SUPPLIED INFORMATION
__________________________________________________

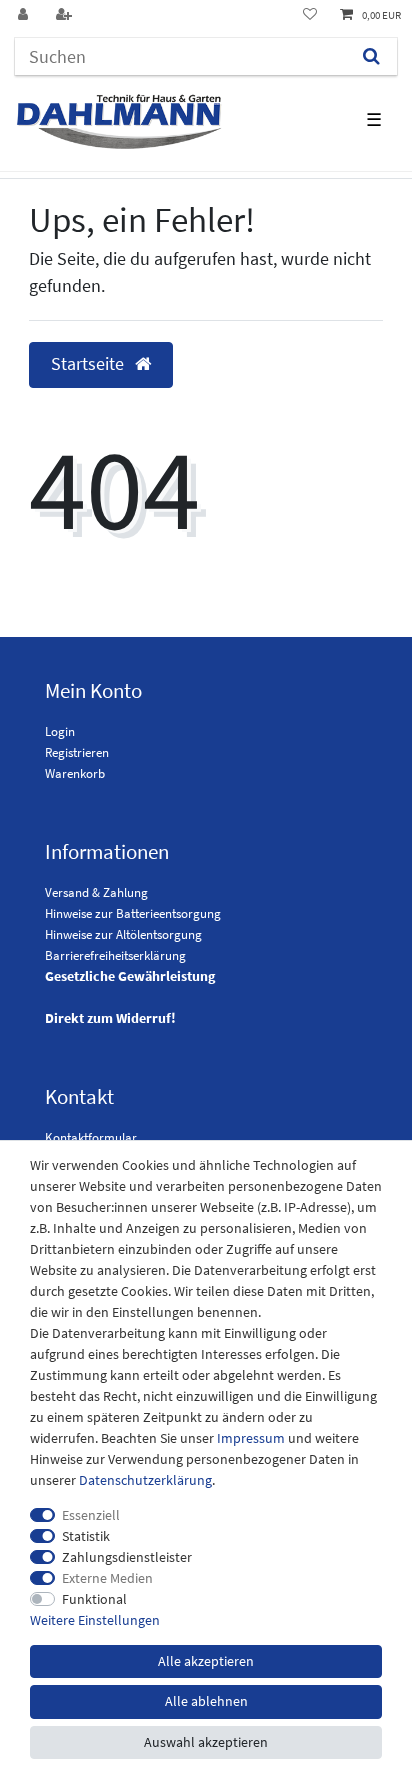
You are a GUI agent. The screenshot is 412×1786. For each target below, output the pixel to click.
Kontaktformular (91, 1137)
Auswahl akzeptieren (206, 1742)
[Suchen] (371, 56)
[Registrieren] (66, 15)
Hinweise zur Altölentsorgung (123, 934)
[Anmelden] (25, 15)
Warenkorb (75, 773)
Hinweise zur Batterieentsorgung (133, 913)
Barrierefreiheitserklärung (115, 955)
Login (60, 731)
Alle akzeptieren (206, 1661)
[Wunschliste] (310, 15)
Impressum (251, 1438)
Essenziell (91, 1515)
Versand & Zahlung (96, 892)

__________________________________________________

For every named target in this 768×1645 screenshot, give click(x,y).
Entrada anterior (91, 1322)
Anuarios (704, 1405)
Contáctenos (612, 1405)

__________________________________________________

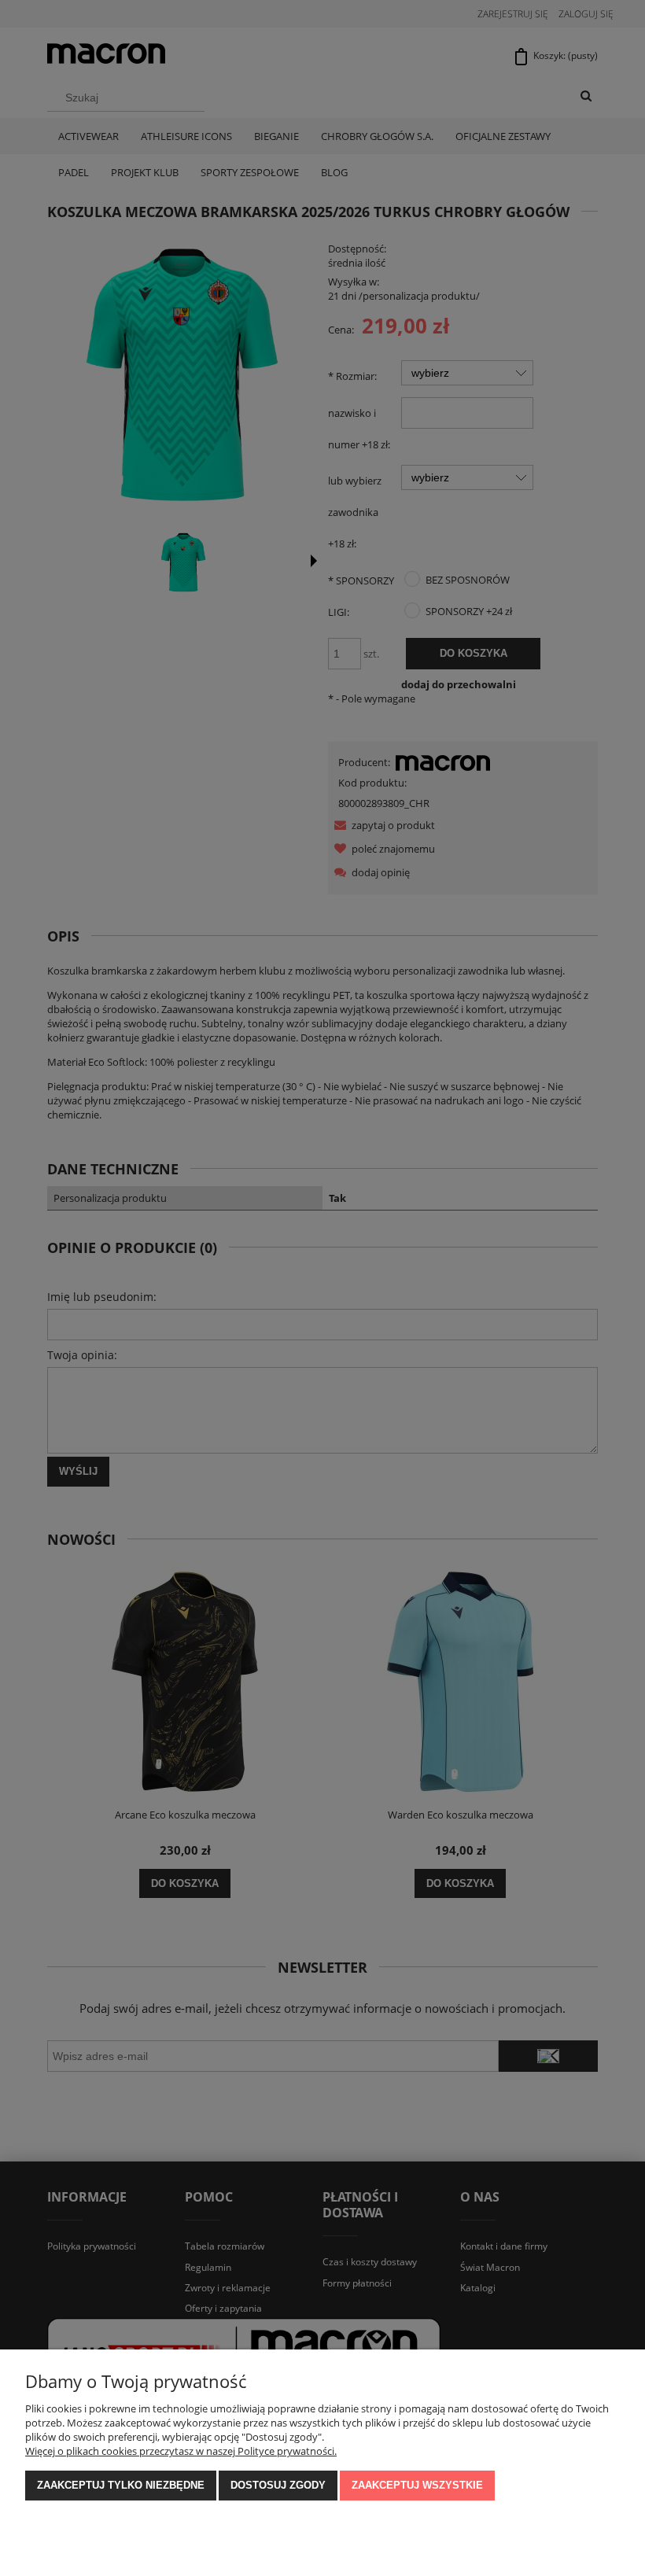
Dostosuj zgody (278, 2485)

__________________________________________________

INSTRUCTIONS TO FOLLOW
Every line containing the string "target" should be pulled from the listing and copied.

TASK SOLUTION
You are a GUI agent. The screenshot is 412×1786. For each target below, output the pixel to click.
For every named target in this 768×1645 screenshot, give click(x,y).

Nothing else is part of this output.